It seems like every day another interesting connected device catches my eye. I already live surrounded by Sonos, Amazon Echo, and Philips Hue connected devices. I have a Fitbit and lots of IFTTT recipes and I generally preach the “automate it” lifestyle.
Yet, I still do try to straddle the line between acknowledging the ever-present consumer techie side of me and avoiding uses of technology that are invasive to my family or simply don’t add value to our lives. My wife? Not as captivated by shiny new tech as I am; I certainly would never hold that against her. In fact, we’ve chatted pleasantly many times, usually over a glass of wine, about whether or not too much connectivity is a bad thing.
Outside of lifestyle consumer tech, though, there is a world that my day job gives me great access to: the world of the enterprise Internet of Things (IoT). Businesses are leveraging internet connectivity and smaller, more powerful devices, for the betterment of people’s lives in far reaching ways.
One area where connectivity and sharing of real-time information has always been critical is emergency services. First responders in an emergency situation, from a car accident to a mass casualty event, rely heavily on systems to collect, interpret, and relay information reliably and without delay. That sounds an awful lot like the premise of the IoT, so it makes perfect sense to apply these advances to the field of first response.
Imagine firefighters and EMTs arriving at a building fire with victims inside the structure. The EMTs immediately begin to assess injuries and triage. Some firefighters begin to put out the blaze. Others, wearing modern suits that not only protect them from heat, gas, and smoke, but also contain vital sign instruments and GPSs, rush into the building on a dangerous rescue mission.
Meanwhile, a central internet-hosted console gives a coordinator precise locations of each firefighter in the building and their vital signs including heart rate, breathing rate, and even blood oxygen saturation. Additionally, the coordinator can track the location of any inbound backup. It’s this type of situational awareness that has had fires, deaths, injuries, and dollar loss all trending down in the Unites States for more than a decade, according to the U.S. Fire Administration.
At Apprenda, we focus on a piece of these solutions that is not immediately present during an emergency situation.
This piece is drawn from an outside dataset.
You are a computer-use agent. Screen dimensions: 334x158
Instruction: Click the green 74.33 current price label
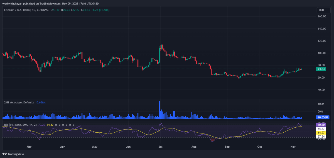(321, 69)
Yet our customers, some of whom do produce software and services in critical life-saving fields, are very present. We work with development teams closely to understand the needs of their particular solution – real time communication, data analytics, rapid predictive scaling, etc., then we help them map those needs to application architecture best practices.
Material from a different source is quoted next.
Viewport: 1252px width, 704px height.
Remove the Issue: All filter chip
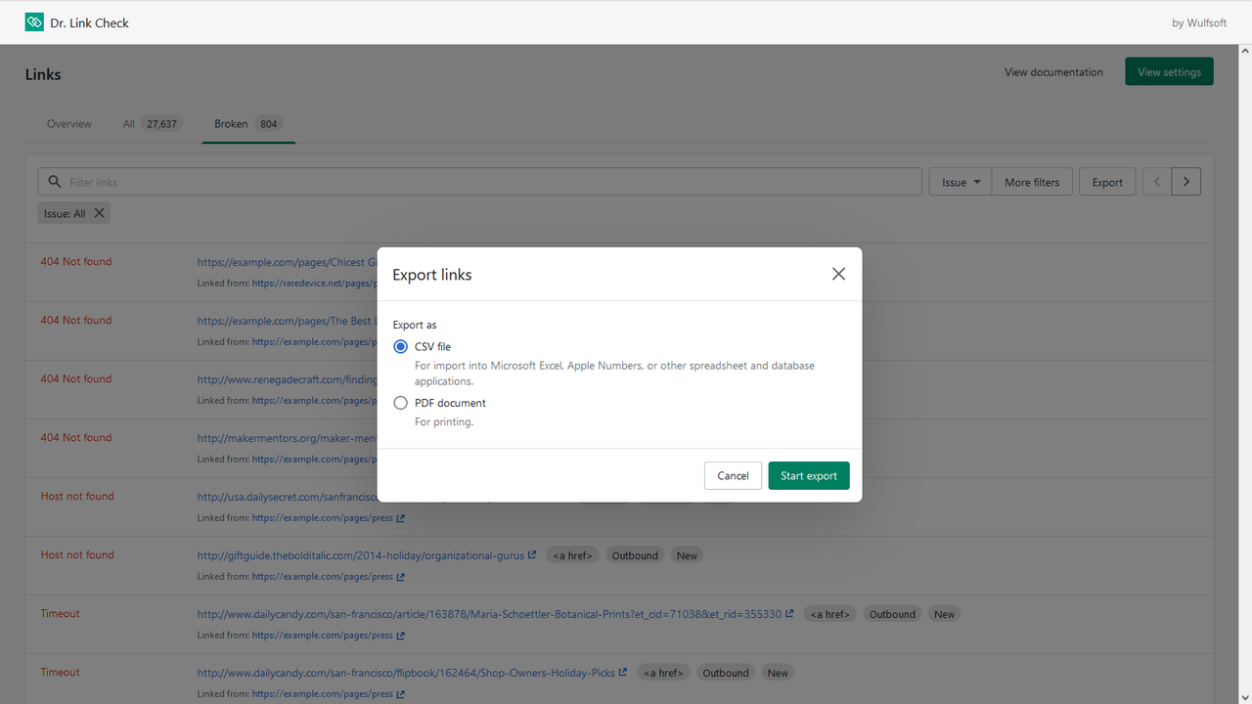99,212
They find value in leveraging our Platform as a Service (PaaS) capabilities for some of these approaches, including building massively scalable web services or incorporating multi-tenancy into their app which makes it far easier to bring to market (read: impact more lives faster.)
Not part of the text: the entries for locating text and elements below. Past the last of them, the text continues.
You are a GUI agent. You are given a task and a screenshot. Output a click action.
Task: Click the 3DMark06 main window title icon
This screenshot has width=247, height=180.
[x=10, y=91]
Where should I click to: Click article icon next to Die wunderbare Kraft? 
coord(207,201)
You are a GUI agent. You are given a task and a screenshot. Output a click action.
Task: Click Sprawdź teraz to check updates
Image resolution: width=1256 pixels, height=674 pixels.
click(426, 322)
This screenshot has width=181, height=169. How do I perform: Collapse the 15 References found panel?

An example that comes to mind is a blog post I wrote about how to take a single tenant app and make it multi-tenant by running it on Apprenda. The sample uses SignalR, so the subject matter is relevant when we’re talking about instantaneous, isolated, and secure communications.
One company that has leveraged Apprenda as the underpinnings of their SaaS-based first responder notification and coordination offering is Swissphone. Swissphone’s solution lets first responders and their planners see in real time who is responding to an emergency. This information answers valuable questions such as “do we have enough responders?” and “how long until first response?” Over time, this allows customers to operate more efficiently and increase the likelihood of successfully saving lives.
“Apprenda provided the foundation needed to deliver our application as a service and continuously innovate, in a highly-scalable, and secure way,” Swissphone CEO Angelo Saccoccia said.